Perovskites are versatile ABX₃ crystals, hosting many intriguing physical properties. While most are inorganic compounds with cationic A‐ and B‐, and anionic X‐sites, recently, the introduction of organic ions (hybrid perovskites) and structures with inverted ionic charges (inverse (hybrid) perovskites) have been explored. Thus, the combinatorial space for design with optimized properties has new dimensions.

Abstract

Materials science evolves to a state where the composition and structure of a crystal can be controlled almost at will. Given that a composition meets basic requirements of stoichiometry, steric demands, and charge neutrality, researchers are now able to investigate a wide range of compounds theoretically and, under various experimental conditions, select the constituting fragments of a crystal. One intriguing playground for such materials design is the perovskite structure. While a game of mixing and matching ions has been played successfully for about 150 years within the limits of inorganic compounds, the recent advances in organic–inorganic hybrid perovskite photovoltaics have triggered the inclusion of organic ions.
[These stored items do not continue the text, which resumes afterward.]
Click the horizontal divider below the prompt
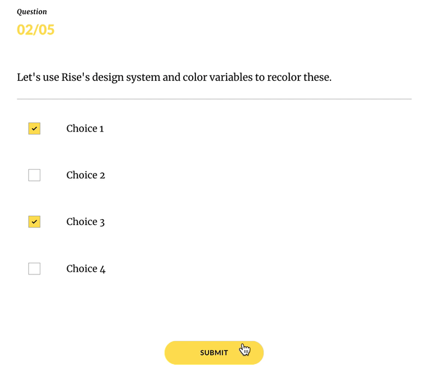Viewport: 422px width, 382px height. coord(214,99)
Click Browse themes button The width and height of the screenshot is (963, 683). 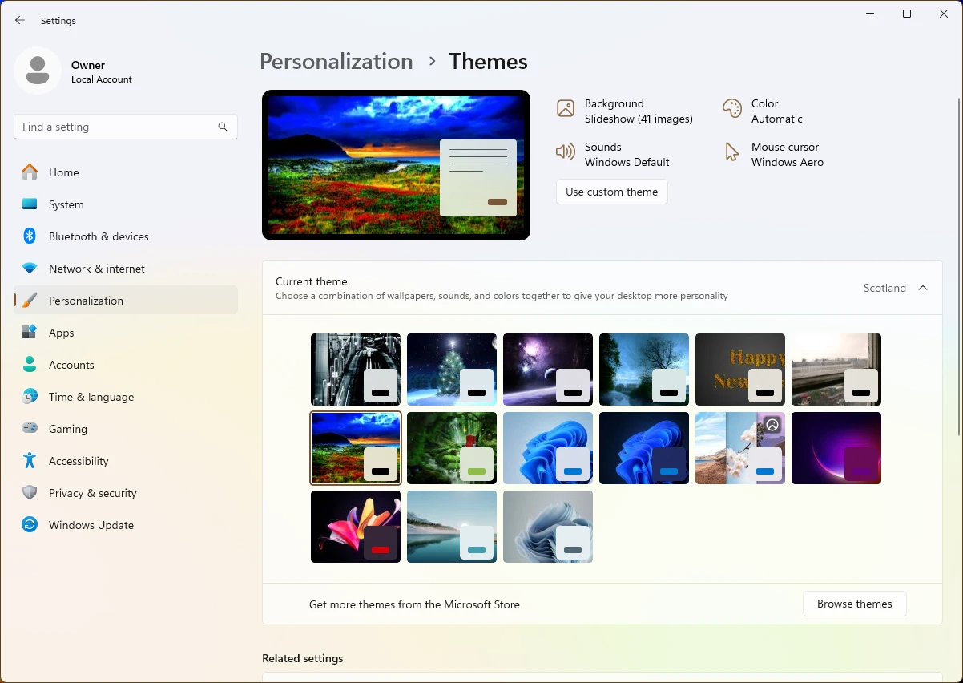click(855, 604)

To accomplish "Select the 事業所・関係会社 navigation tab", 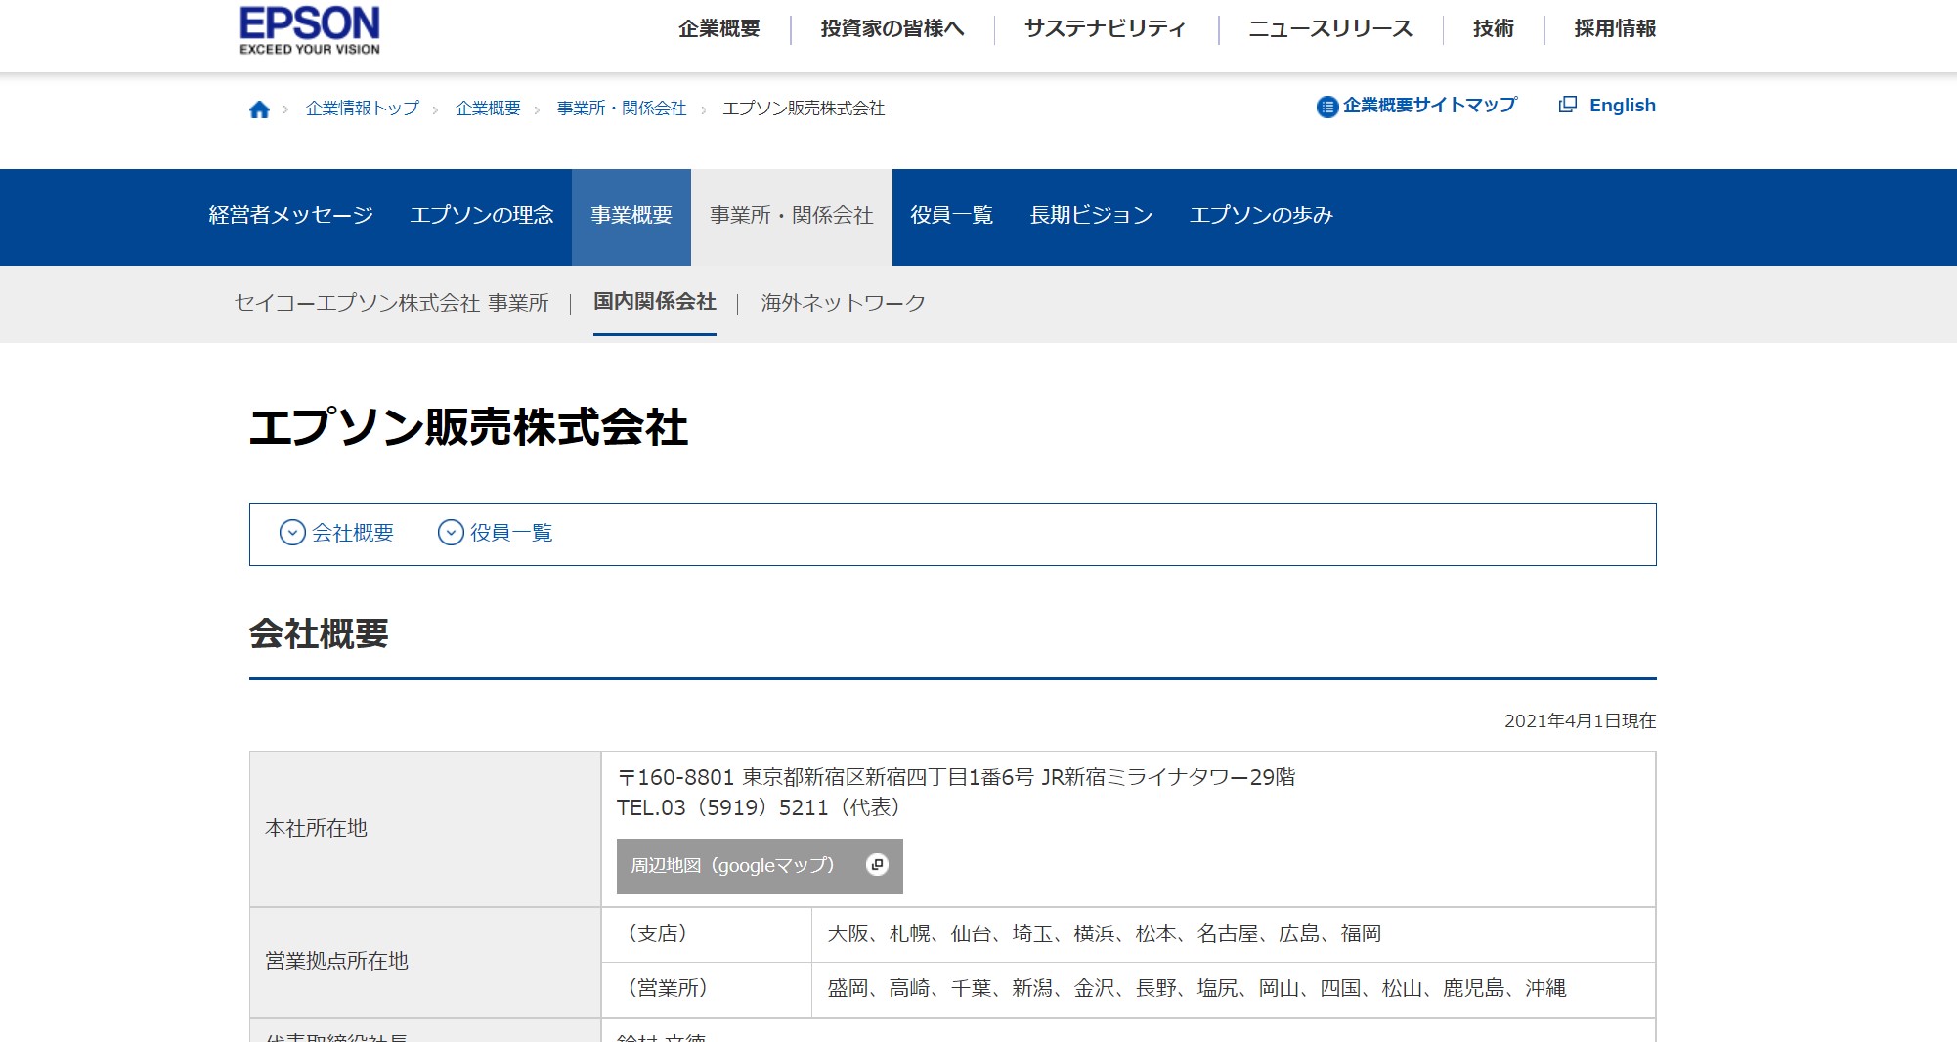I will click(x=791, y=216).
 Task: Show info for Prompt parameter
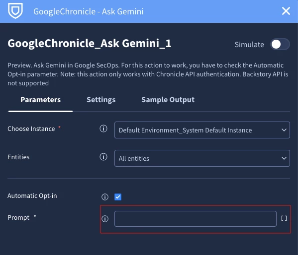[104, 219]
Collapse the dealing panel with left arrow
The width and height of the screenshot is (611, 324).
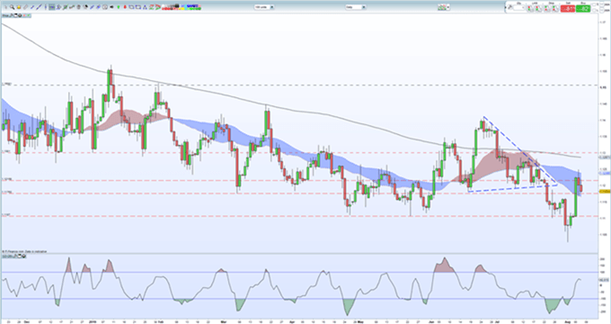click(505, 7)
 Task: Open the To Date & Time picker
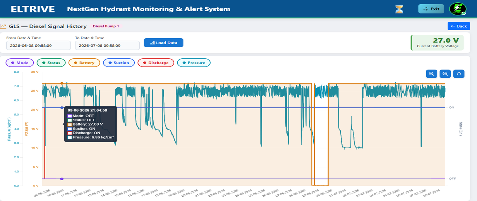click(107, 45)
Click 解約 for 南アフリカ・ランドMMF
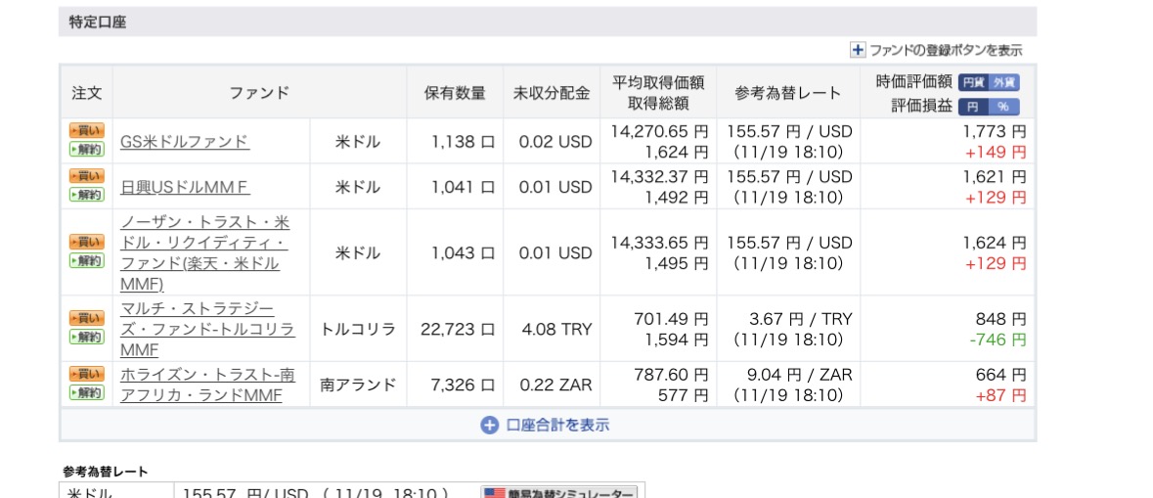 coord(86,392)
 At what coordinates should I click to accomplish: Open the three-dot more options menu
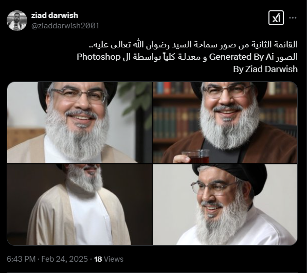(x=293, y=18)
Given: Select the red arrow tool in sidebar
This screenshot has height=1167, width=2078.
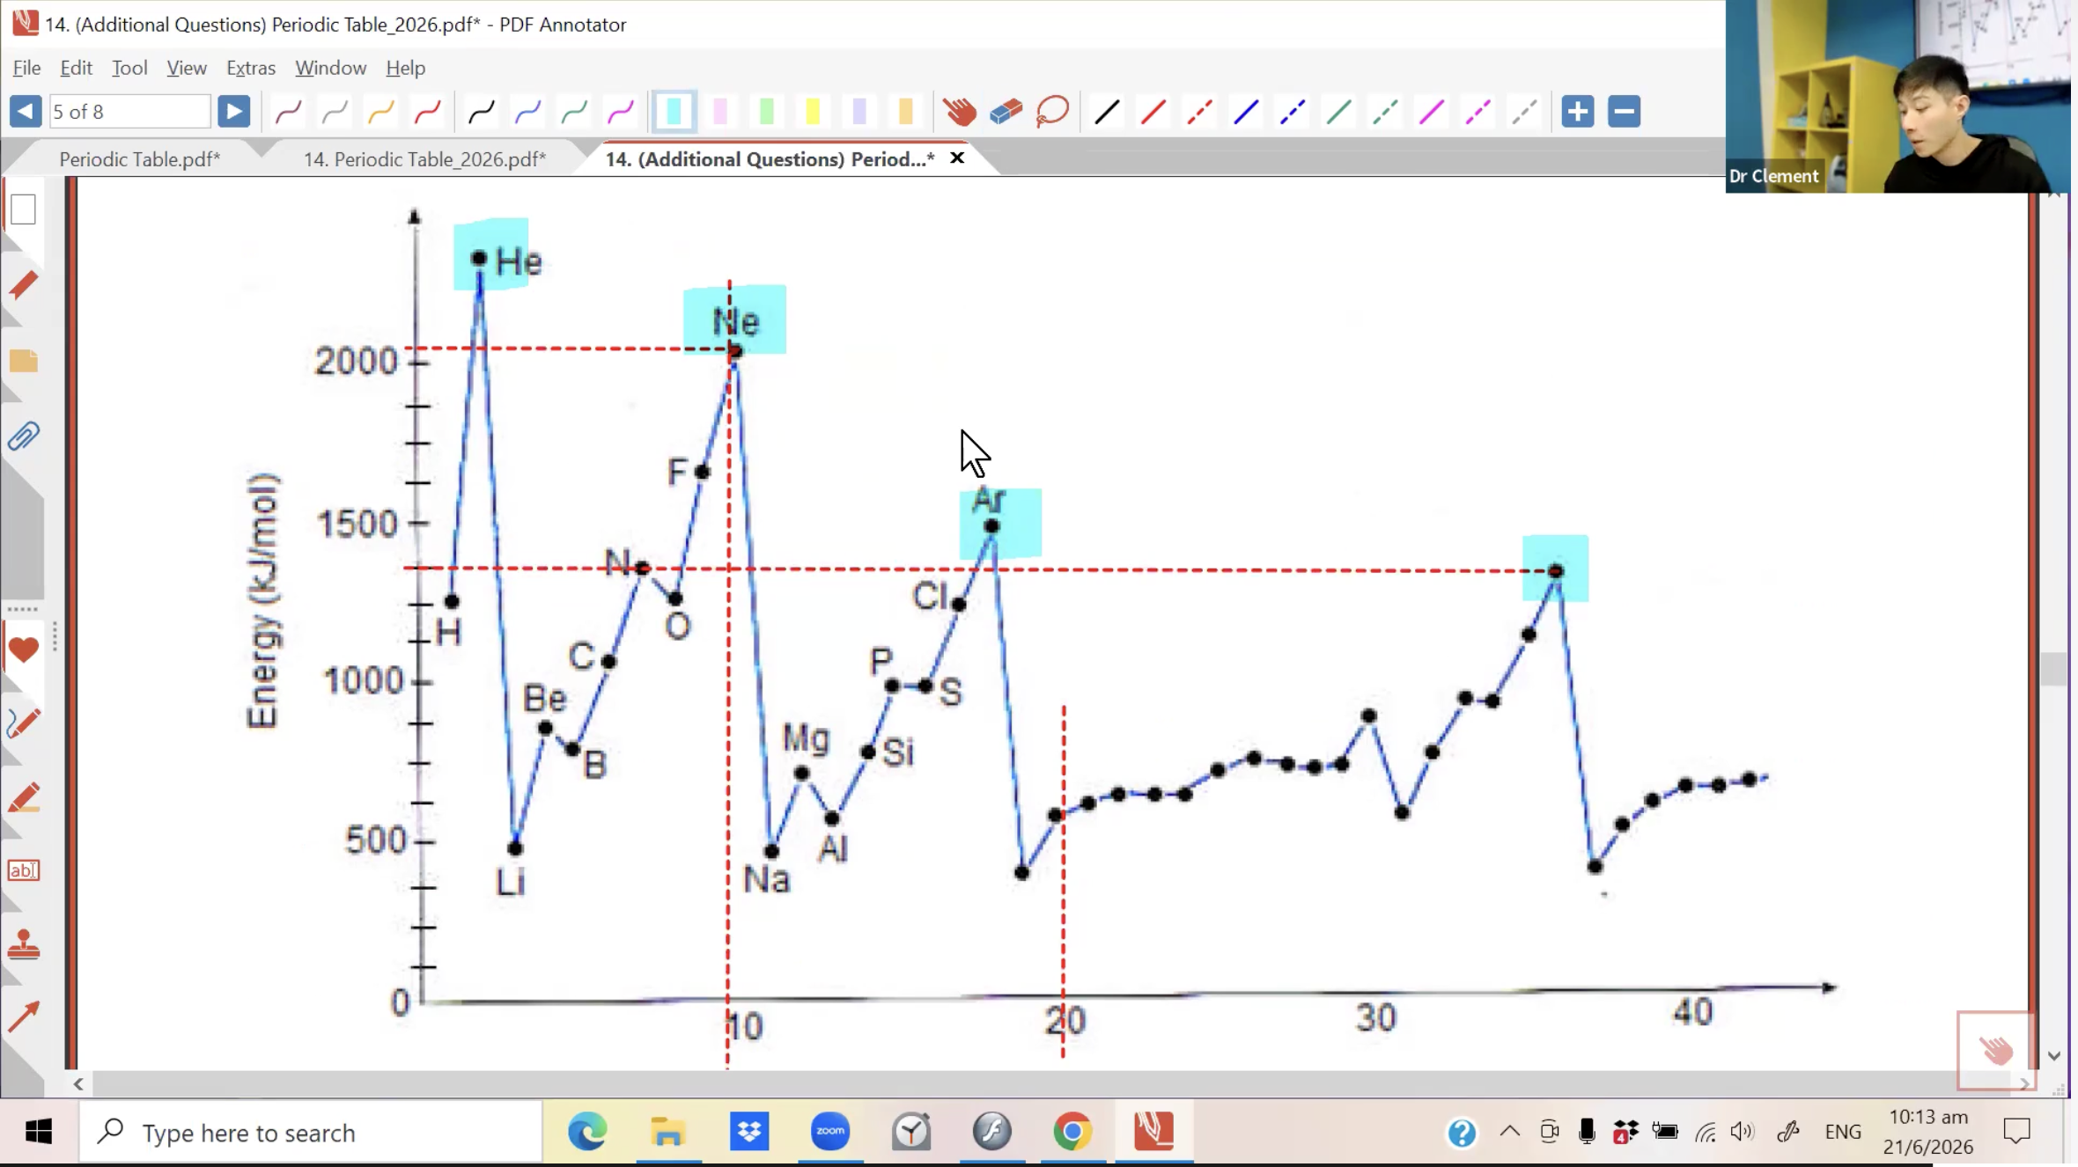Looking at the screenshot, I should tap(24, 1017).
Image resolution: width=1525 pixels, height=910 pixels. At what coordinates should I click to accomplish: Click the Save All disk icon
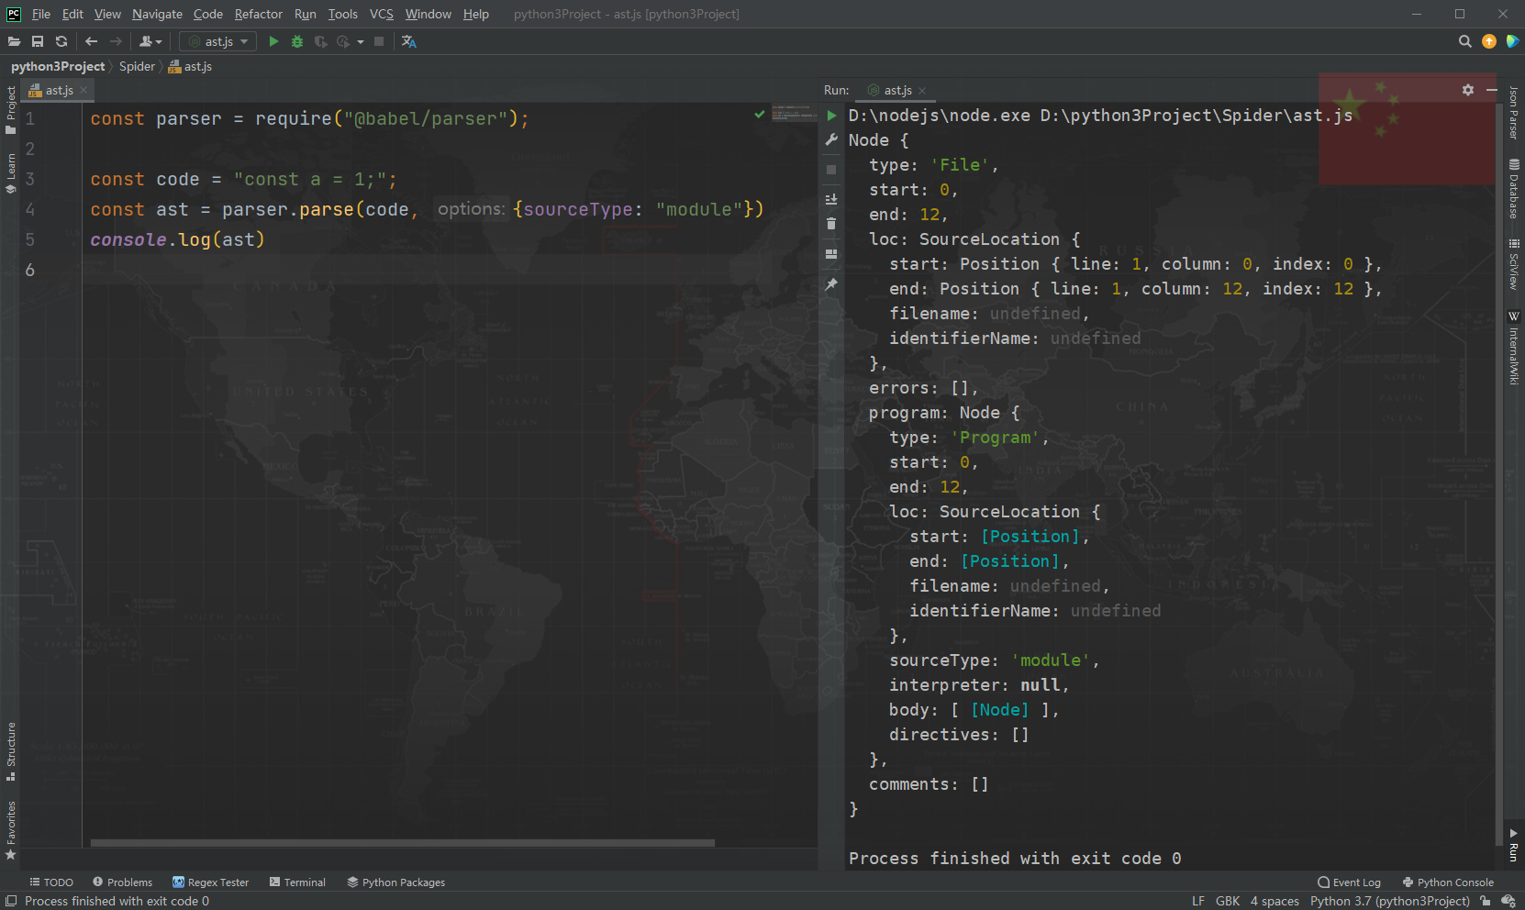click(x=38, y=41)
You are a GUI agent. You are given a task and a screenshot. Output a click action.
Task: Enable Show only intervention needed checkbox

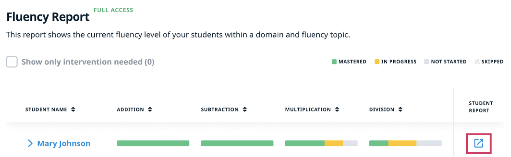(x=12, y=62)
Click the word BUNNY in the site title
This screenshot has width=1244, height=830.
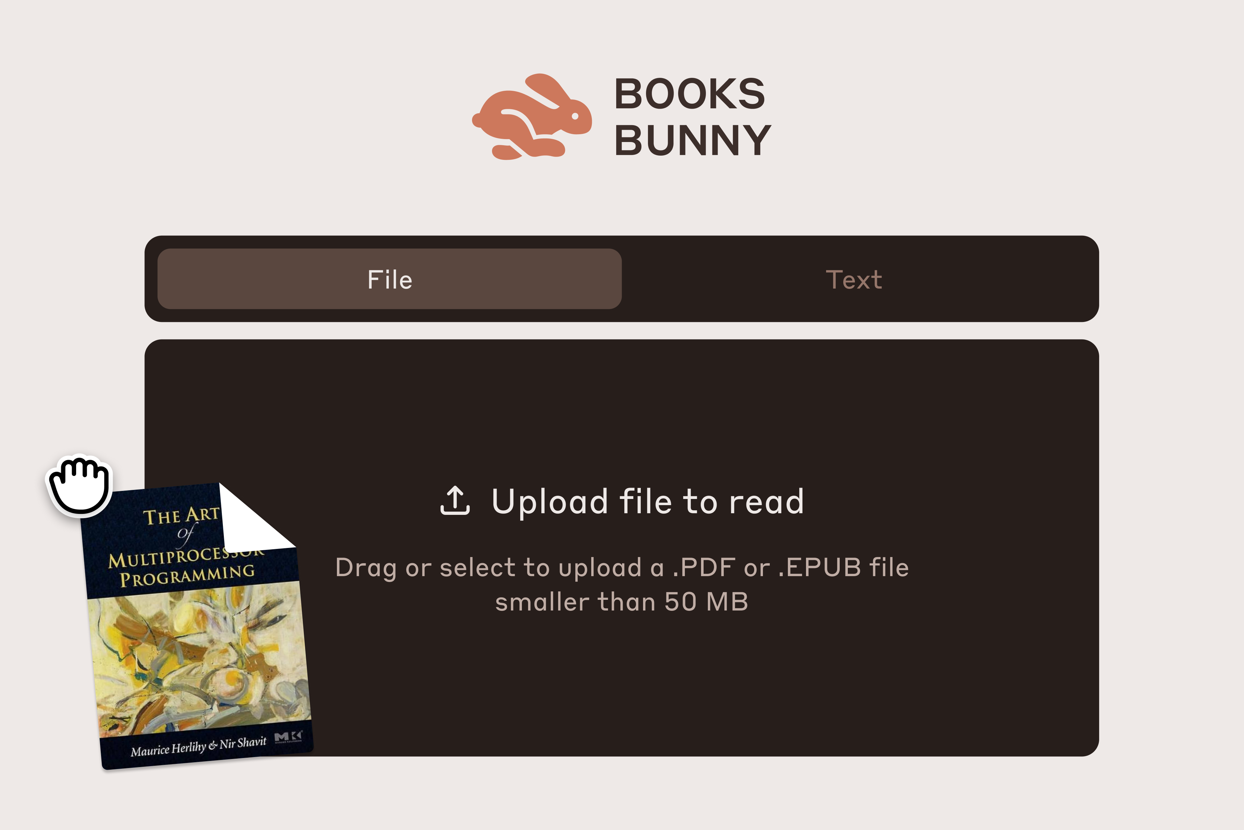pos(693,140)
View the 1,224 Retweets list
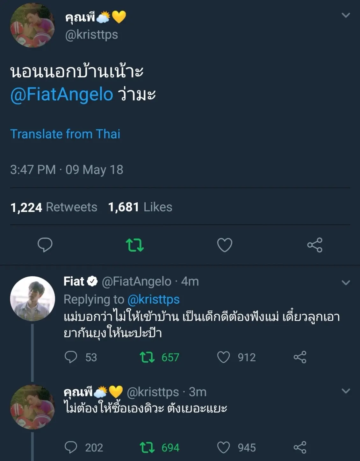 pyautogui.click(x=54, y=207)
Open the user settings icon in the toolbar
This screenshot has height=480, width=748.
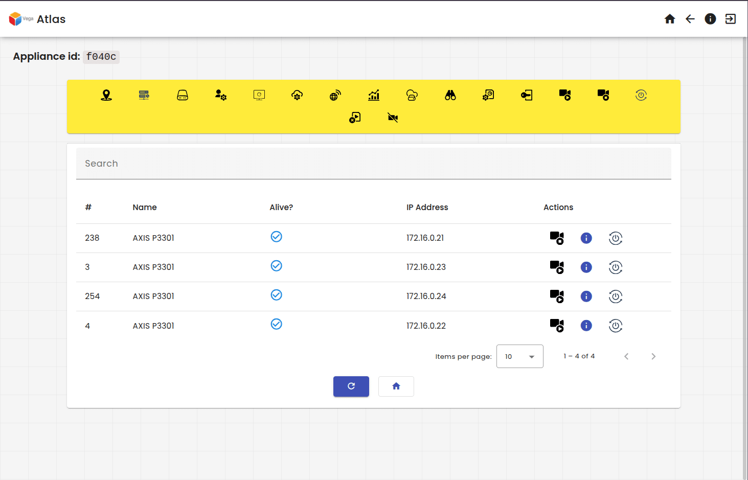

Organic ions can be incorporated on all sites of the perovskite structure, leading to hybrid (double, triple, etc.) perovskites and inverse (hybrid) perovskites. Examples for each of these cases are known, even with all three sites occupied by organic molecules. While this change from monatomic ions to molecular species is accompanied with increased complexity, it shows that concepts from traditional inorganic perovskites are transferable to the novel hybrid materials. The increased compositional space holds promising new possibilities and applications for the universe of perovskite materials.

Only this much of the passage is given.